Another failsafe is the baseline pretest. Since transfer stimuli are only novel the first time they are exposed to the animal, it is important that the animal is otherwise performing optimally. If the animal is having an off period due to a change in environmental conditions or routine, or because of some other reason, it may not be capable of performing adequately on the familiar and easier baseline trials, let alone the novel probes. Exposing the animal to probe stimuli (which are often limited in number) in such a condition would be pointless. Therefore, we can prospectively plan to begin the testing with a short block of several baseline trials that is scored in comparison to a pre-decided green light threshold so the researcher may decide whether to proceed with the probes or delay them until another day.
What is Different about Training an Animal for Cognitive Research?
Generalizing in research vs. non-research tasks.
Because of the crucial importance of transfer tests, we are concerned with improving the chances of successful generalizations. Typically, we do this by decontextualizing our animal during early training, in other words, providing it a broad variety of different task-relevant stimuli. However, how is generalization in a research setting any different from generalization in typical operant conditioning? The answer is the animal’s behavior. For example, if an animal is being trained in a desensitization task, such as tolerating a needle stick for a blood draw, the training may involve decontextualization via a wide variety of discomforts similar to a needle stick, perhaps in conjunction with a wide variety of distracting stimuli. In this case, the animal is being trained to remain motionless under all conditions. Eventually, a true needle stick can be introduced, and the animal may generalize to this new stimulus and again remain motionless. The key is that this phenomenon is known as stimulus generalization because it results in the single and same behavior where only the stimulus has changed.

Extracted entries:
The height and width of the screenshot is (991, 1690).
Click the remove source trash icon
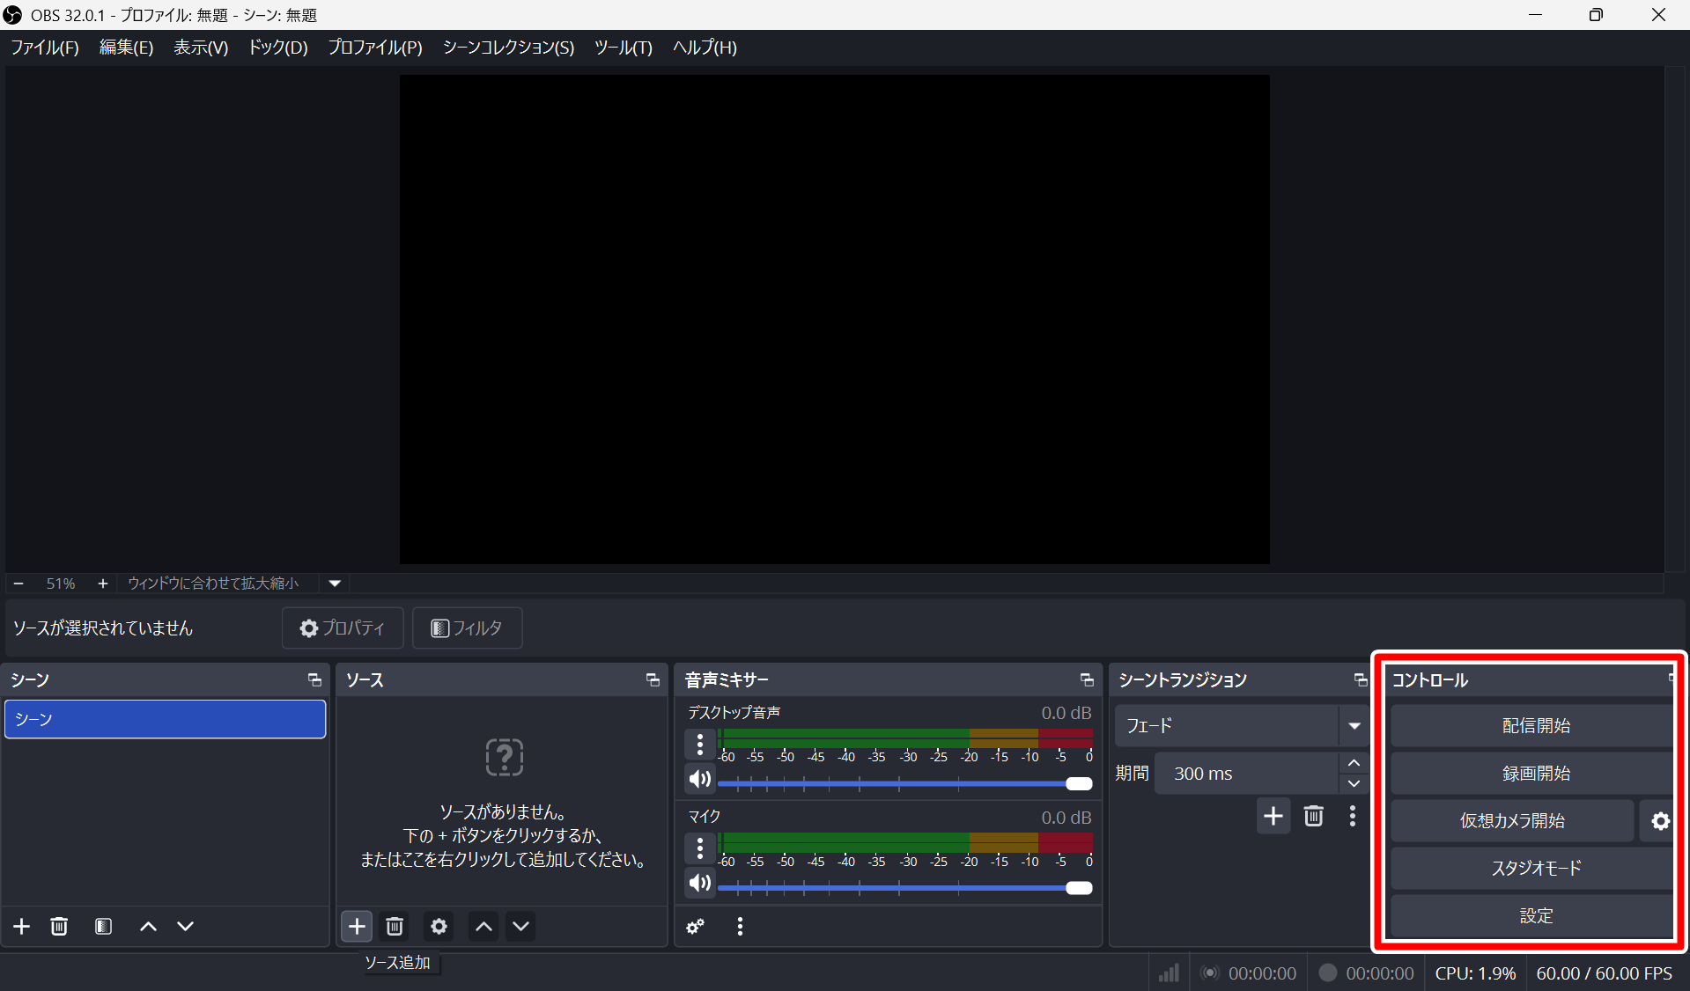[x=395, y=926]
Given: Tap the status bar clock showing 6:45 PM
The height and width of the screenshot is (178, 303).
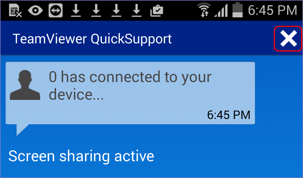Looking at the screenshot, I should 272,10.
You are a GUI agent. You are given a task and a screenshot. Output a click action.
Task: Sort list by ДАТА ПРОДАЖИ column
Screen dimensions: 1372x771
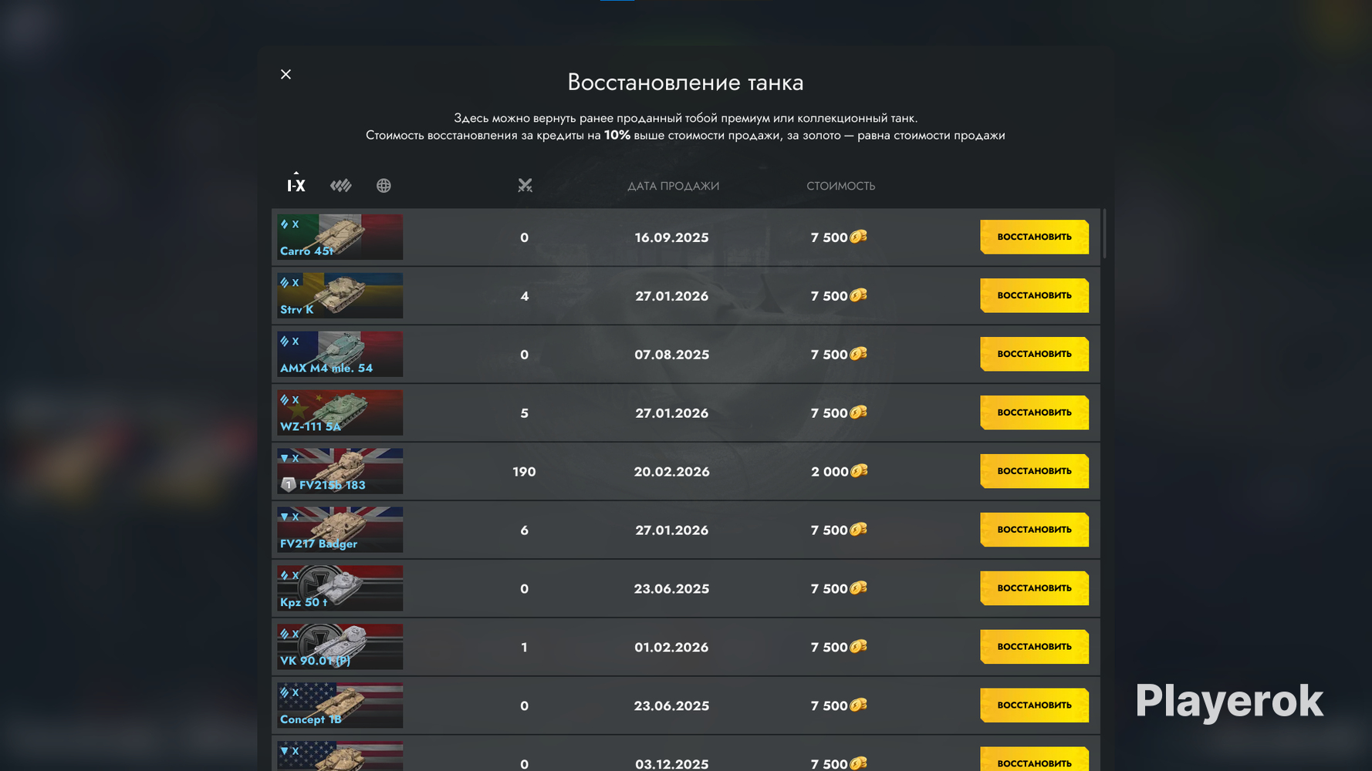click(x=673, y=186)
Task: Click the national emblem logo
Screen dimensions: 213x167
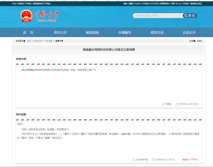Action: pos(26,15)
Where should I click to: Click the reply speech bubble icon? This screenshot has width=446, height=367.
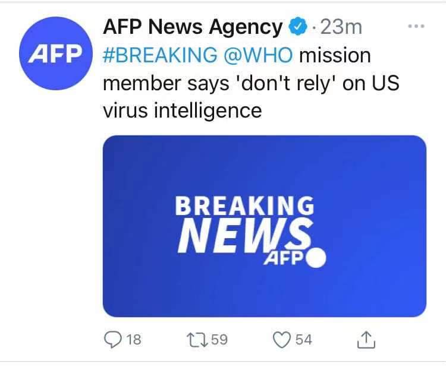pyautogui.click(x=112, y=339)
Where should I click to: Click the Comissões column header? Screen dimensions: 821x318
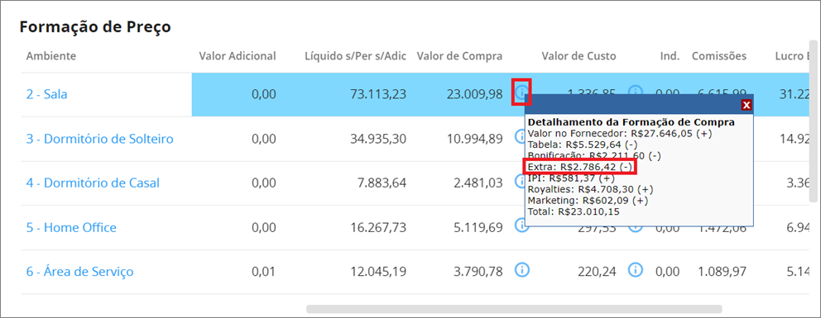pyautogui.click(x=719, y=55)
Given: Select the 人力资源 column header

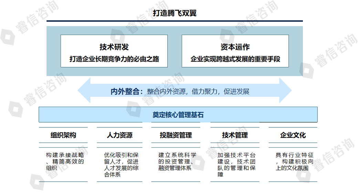Looking at the screenshot, I should pyautogui.click(x=119, y=135).
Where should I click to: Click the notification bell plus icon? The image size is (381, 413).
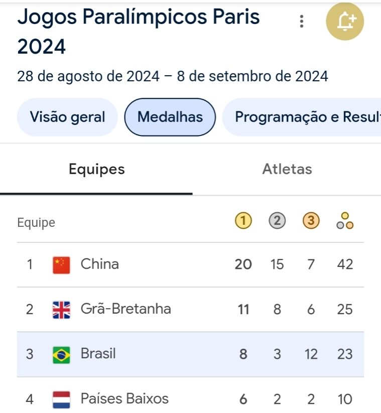pos(345,21)
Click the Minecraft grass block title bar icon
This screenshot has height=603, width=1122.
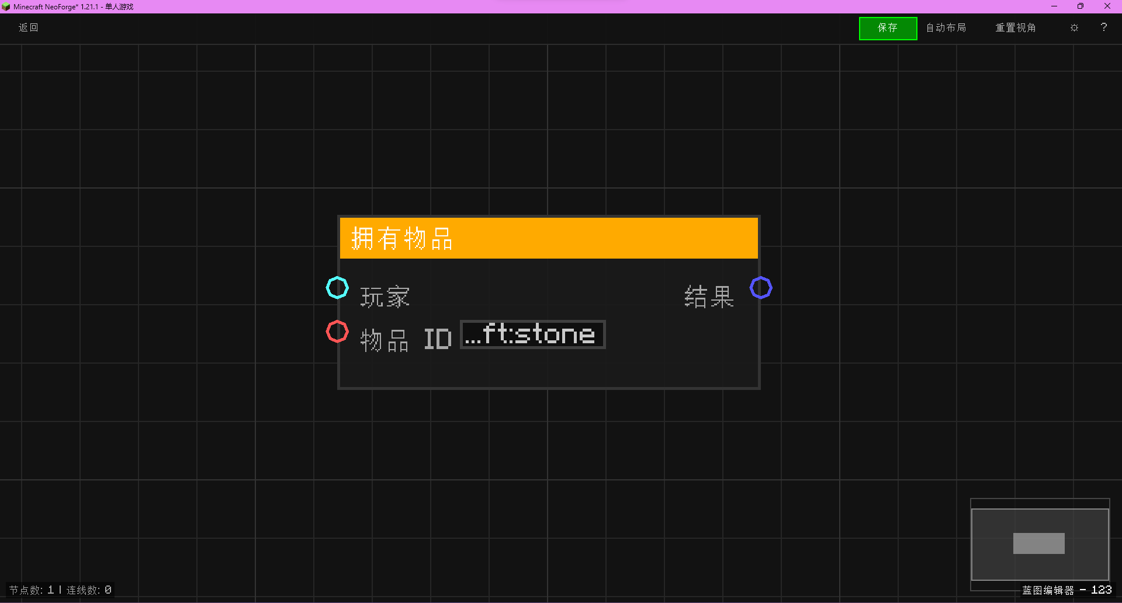[6, 6]
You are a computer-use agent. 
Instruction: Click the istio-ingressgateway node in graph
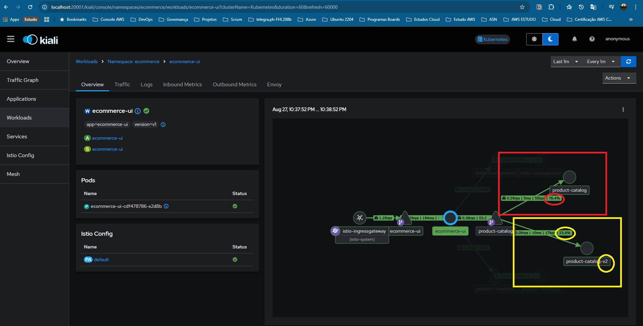coord(359,218)
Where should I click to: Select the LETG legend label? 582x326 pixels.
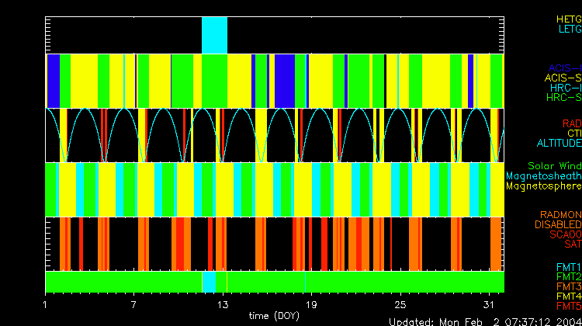pos(568,29)
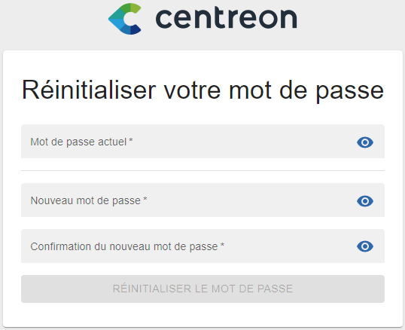Reveal the Mot de passe actuel value
405x330 pixels.
365,142
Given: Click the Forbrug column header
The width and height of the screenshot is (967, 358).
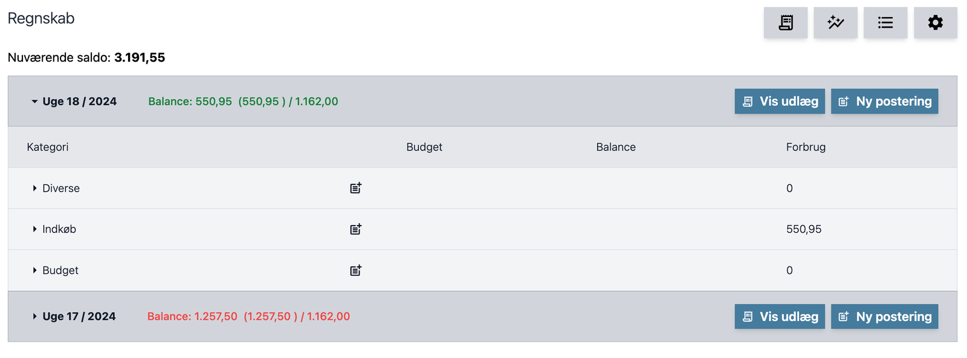Looking at the screenshot, I should [806, 147].
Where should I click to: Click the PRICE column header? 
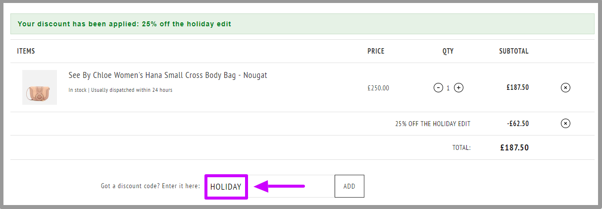376,51
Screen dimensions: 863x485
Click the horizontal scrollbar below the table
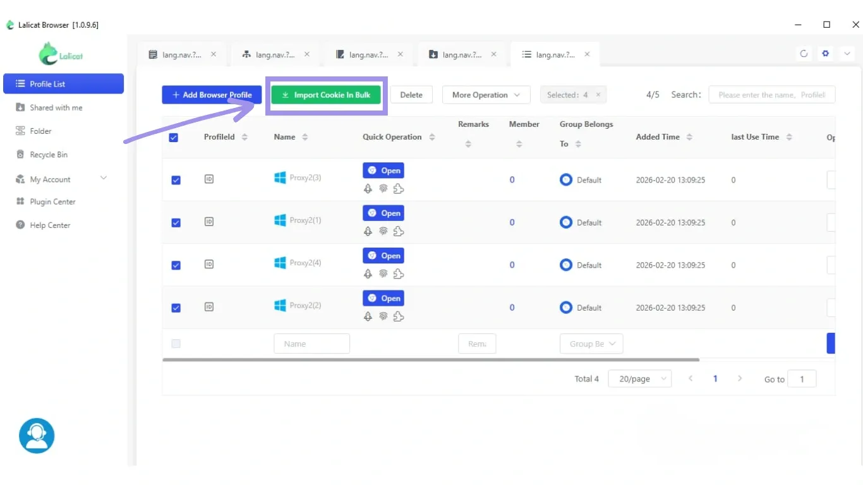click(x=430, y=360)
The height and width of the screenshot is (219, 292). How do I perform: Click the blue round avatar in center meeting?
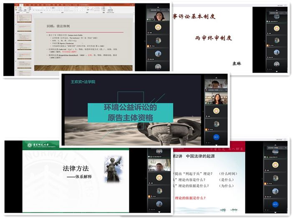(x=216, y=136)
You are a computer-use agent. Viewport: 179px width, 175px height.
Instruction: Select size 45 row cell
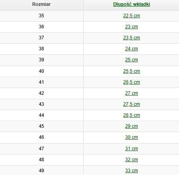pyautogui.click(x=42, y=126)
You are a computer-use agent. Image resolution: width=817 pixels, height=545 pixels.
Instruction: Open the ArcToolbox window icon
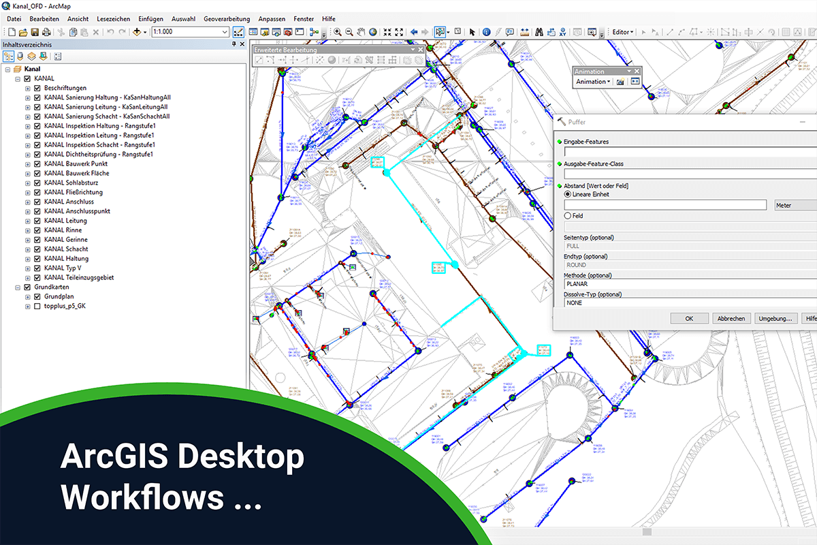pos(287,32)
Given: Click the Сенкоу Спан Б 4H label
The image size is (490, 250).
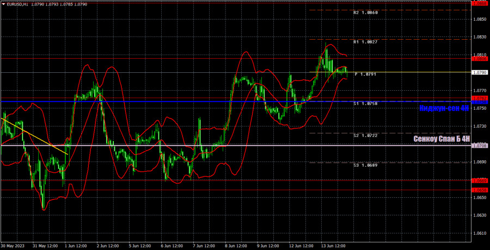Looking at the screenshot, I should click(x=441, y=139).
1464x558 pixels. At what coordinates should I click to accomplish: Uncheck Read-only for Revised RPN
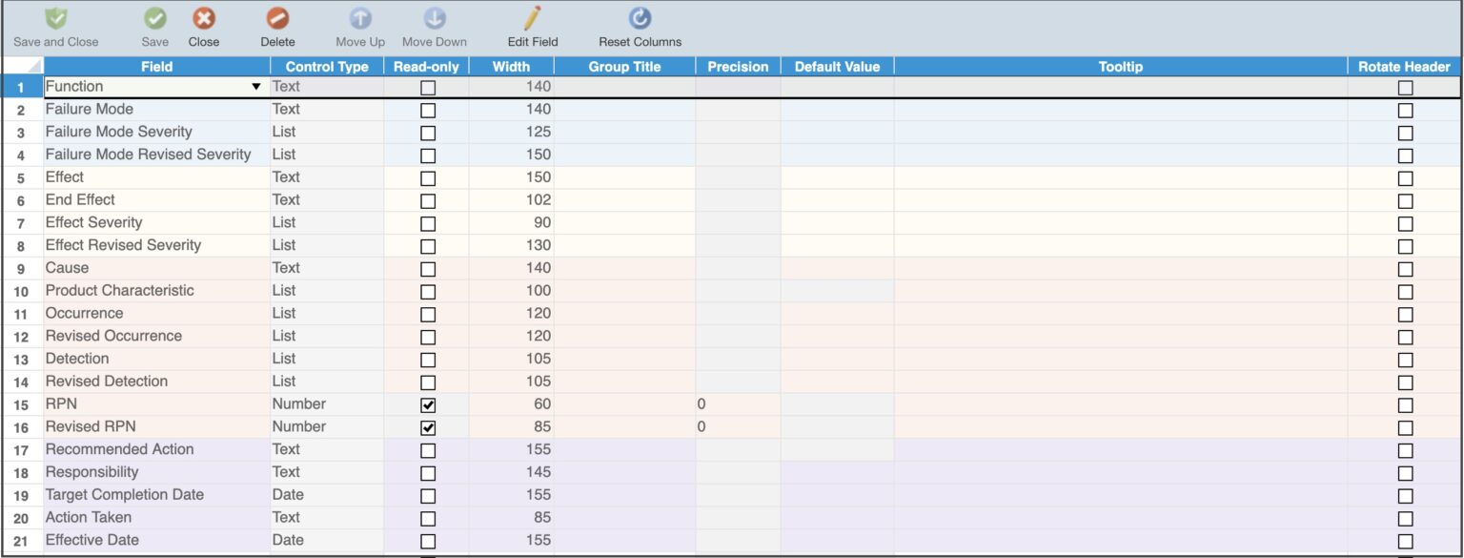click(x=427, y=426)
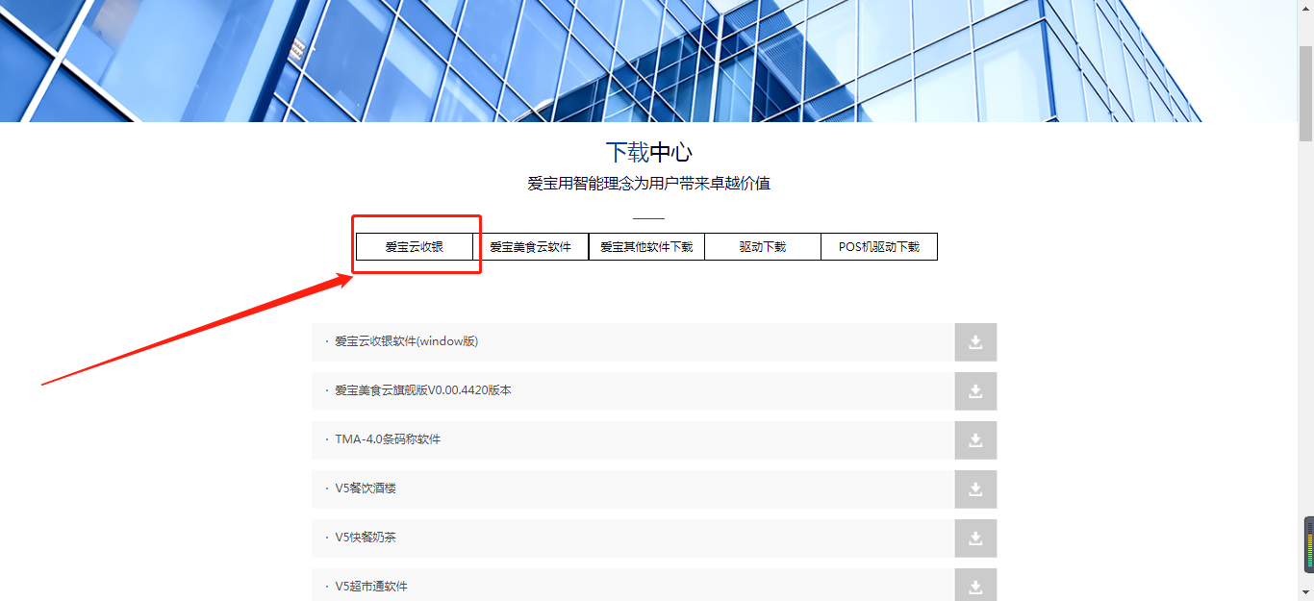Choose the POS机驱动下载 tab
1314x601 pixels.
[878, 247]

Written exercise: Reproduce the part of the text on training animals for cognitive research that opens with the words containing "Another failsafe is" and closes with "for Cognitive Research?", swapping "green light threshold" for "passing threshold".

Exercise output:
Another failsafe is the baseline pretest. Since transfer stimuli are only novel the first time they are exposed to the animal, it is important that the animal is otherwise performing optimally. If the animal is having an off period due to a change in environmental conditions or routine, or because of some other reason, it may not be capable of performing adequately on the familiar and easier baseline trials, let alone the novel probes. Exposing the animal to probe stimuli (which are often limited in number) in such a condition would be pointless. Therefore, we can prospectively plan to begin the testing with a short block of several baseline trials that is scored in comparison to a pre-decided passing threshold so the researcher may decide whether to proceed with the probes or delay them until another day.
What is Different about Training an Animal for Cognitive Research?